がんの発生については、腺腫が癌化するVogelsteinの多段階発癌説(adenoma-carcinoma sequence)と粘膜から直接癌化するde novo pathwayがあります。家族性腺腫性ポリポーシス(FAP)や潰瘍性大腸炎(UC)から発症することもあります。欧米化した食生活の見直しと便
潜血などの検診普及率の向上により、やがては減じるとみています。
大腸がんは、結腸がんは微増後微減、直腸がんは減るでしょう。
【肝臓がん】
男女比約2.5:1、年間死亡者数2万9千人(2012年)、肝細胞がんが95%で胆管細胞がんが4%。原因はウイルス感染が80%(HCV:65%、HBV:15%)、アルコール、最近は、非B非C型肝炎、非アルコール性脂肪性肝炎(NASH)が増えています。
B型肝硬変からの肝細胞がん発生率(年率)は3%、C型肝硬変からのそれは8%です。HBV感染は母子感染では100%制御され、B型慢性肝炎に対するインターフェロン、核酸アナログによる治療効果は極めて高いです。
HCV感染は、インターフェロン抵抗性の患者さんにも朗報の経口新薬「ハーボニー」(ソフォスブビル・レディバスビ合剤、著効率95-99%)などが保険収載され、今後ウイルス性肝炎を背景とした肝がんは大幅に減ってくると考えます。
肝臓がんは、すでに減少基調に入り、さらに着実に減るでしょう。
【胆道がん】
胆道がんは、胆嚢がん(男女比約1:2)、胆管がん(男女比約2:1)、十二指腸乳頭部がん(男女比約1.3:1)で、年間死亡者数は1万8千人(2009年)。

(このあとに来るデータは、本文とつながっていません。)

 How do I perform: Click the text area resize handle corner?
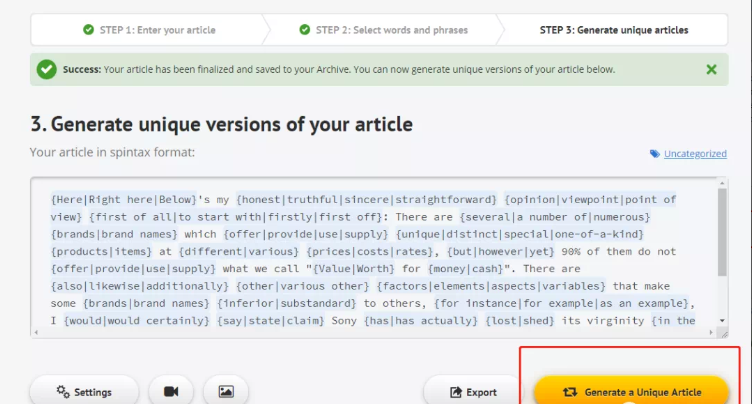coord(724,333)
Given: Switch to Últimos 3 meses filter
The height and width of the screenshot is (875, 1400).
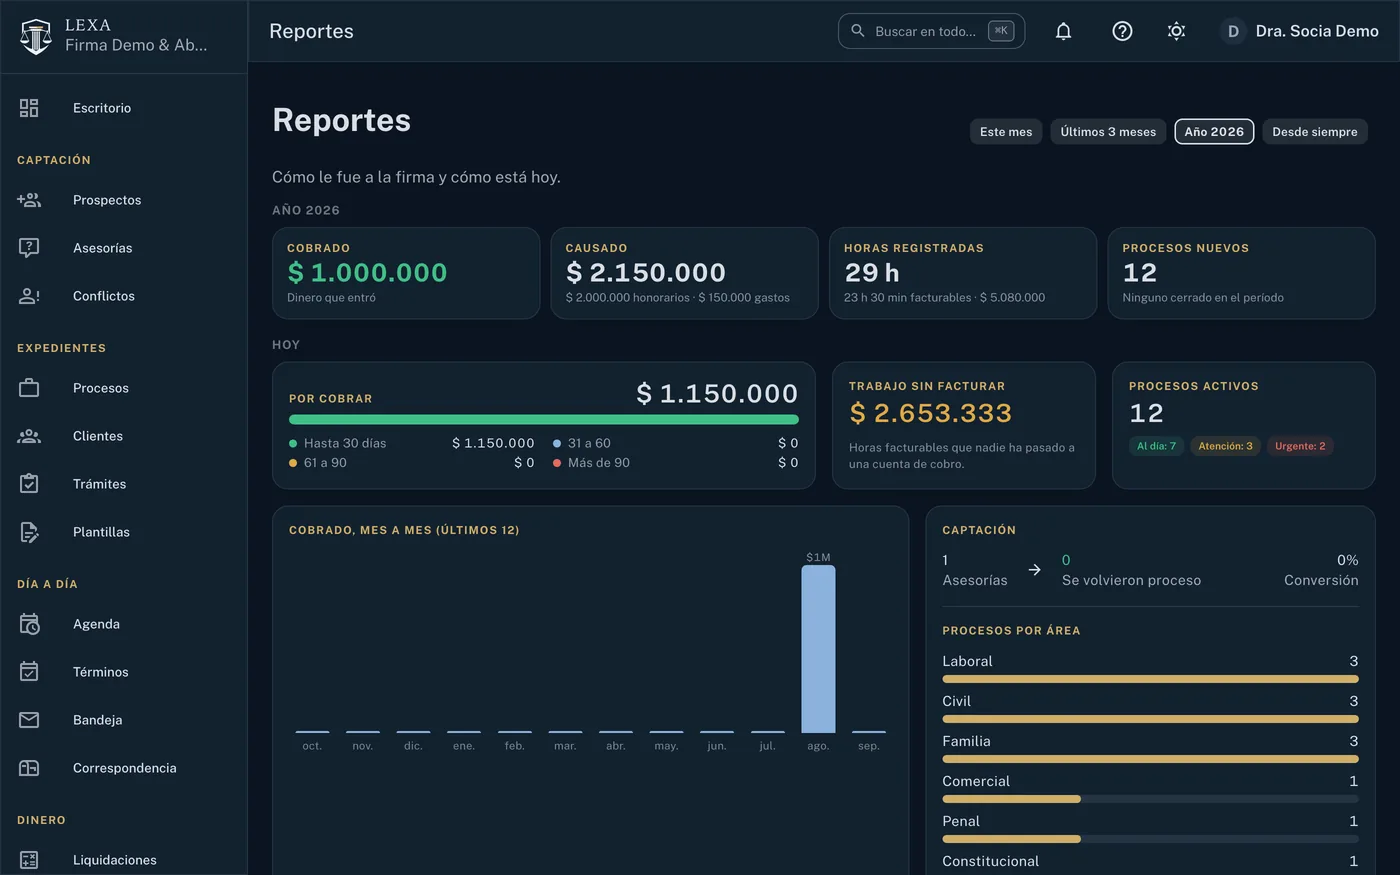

胆嚢がんのリスクファクターとして、胆嚢結石(特にコレステロール結石)、胆管非拡張型の膵・胆管合流異常(胆管と膵管が乳頭部の前で合流する先天性の形態異常)、胆管がんのリスクファクターとして、先天性胆道拡張症、胆管拡張型の膵・胆管合流異常、原発性硬化性胆管炎(PSC)、潰瘍性大腸炎、クローン病、ある種の農薬や有機溶剤などがあります。
胆道がんは、あまり変わらないでしょう。
【膵臓がん】
男女比約1.2:1、年間死亡者数3万人(2013年)、この30年間で約3倍に増加しています。危険因子は、糖尿病(突然発症、急性悪化)、喫煙、慢性膵炎、家族歴、膵管内乳頭粘液性腫瘍(IPMN)、大量飲酒などがあります。

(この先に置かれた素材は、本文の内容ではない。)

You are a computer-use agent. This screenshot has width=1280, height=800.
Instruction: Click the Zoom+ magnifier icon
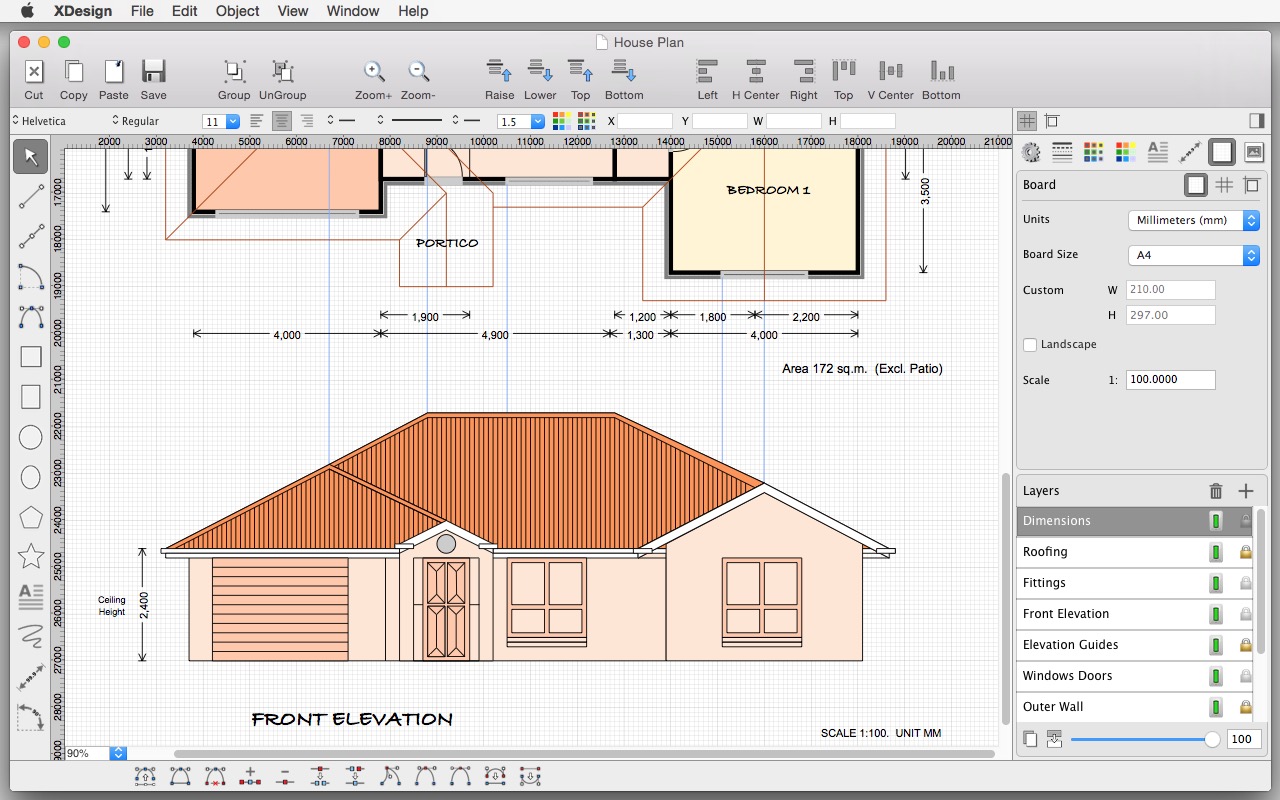coord(374,72)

膵頭部がんが約60%、膵体尾部癌が約30%です。膵臓がんは、発見時すでに切除不能が、50%以上あり、手術成績もここ20年ほど、あまり変わっていません。
膵臓がんは進行するまで症状に乏しく、本来の悪性度の高さに加えて、周囲の組織が乏しいため、容易にがんが周囲に浸潤し、門脈を介しての肝転移率が非常に高いといったことが、
予後が改善されない主な理由です。
他の消化器がんが、不変か減少基調にある中で、唯一膵臓がんは今後益々増えるでしょう。
膵臓がんは、まだまだ増えるでしょう。